À l’occasion de leur passage à Bordeaux, on s’est posé autour d’un verre avec les frères Burden originaires de Détroit connus sous le nom de Octave One.

OCTAVE ONE, pourrait être à la techno ce que David Bowie est au rock grâce au titre « Blackwater », un grand classique, tout comme « Jaguar » de Rolando. Les frères Burden se sont prêtés au jeu du question/reponses auprès de notre équipe avant leur live au BLOCK (BT59) à Bordeaux. ça parle, boutons, disques, techno et années 90. 


 

Salut les gars, bienvenus à Bordeaux. Comment ça va aujourd’hui ?

Bien ! Merci de nous accueillir. On est fatigué, mais ça va bien.

J’imagine que vous êtes fatigués ! Vous jouez ce soir au Block, vous jouez également demain (samedi) et dimanche à Detroit… Donc en fait vous êtes fatigués en permanence ?

Oh oui mec, c’est une vie très remplie.

Pas trop dur de garder le rythme ?

Ça va. On a des breaks de temps en temps. Là, on est super occupé mais dans deux semaines on a un break. Une pause idéale pour recharger les batteries !

Quand vous faites une pause vous retournez voir votre famille aux USA, vous partez en vacances ?

On rentre aux USA, à la maison.

Pourquoi avoir quitté la ville de Détroit ?

Effectivement, nous vivons à Atlanta. On a bougé de Detroit il y a environ 9 ans pour venir s’installer à Atlanta pour la météo et aussi parce que la ville est vraiment belle.

Est-ce que changer de ville a changé votre manière de faire de la musique ?

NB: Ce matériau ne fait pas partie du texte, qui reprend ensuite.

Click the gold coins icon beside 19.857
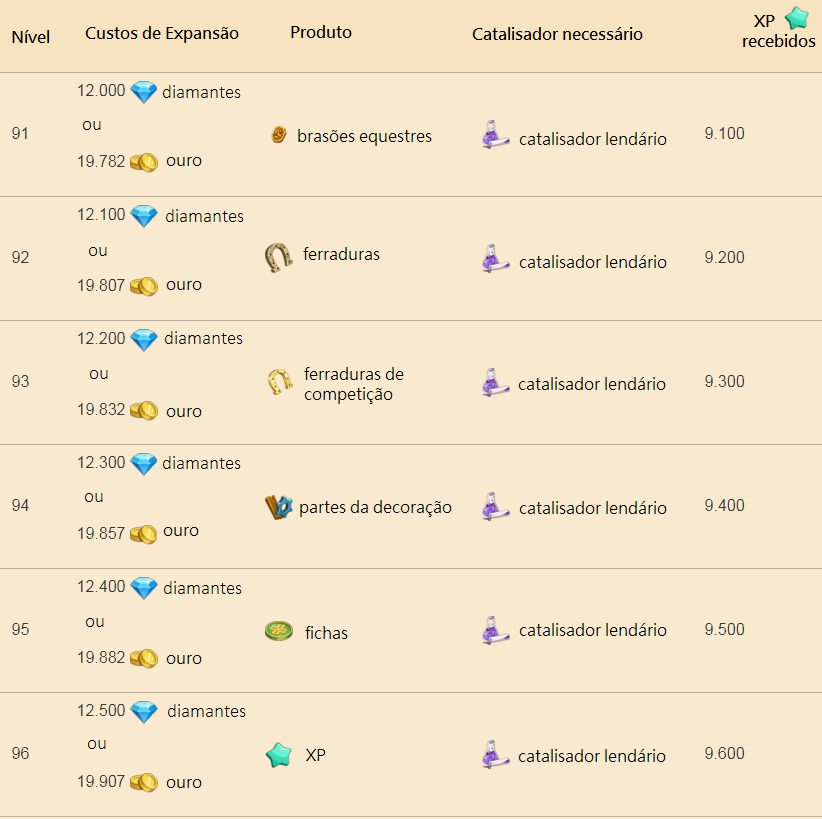The image size is (822, 819). (144, 534)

On est sur la route tout le temps en fait… On est à la maison 30% du temps, à peine ! On fait ça depuis longtemps donc ça n’impacte pas vraiment notre musique.

Vu que vous êtes frères, est-ce qu’on peut penser que c’est important pour vous de faire de la musique en famille ?

C’est comme ça qu’on a commencé. Comme un groupe. On est 5 frères. Et Lenny et moi on est les experts du « live ». Les autres préfèrent rester à la maison. Cette vie est très difficile, les avions, les shows…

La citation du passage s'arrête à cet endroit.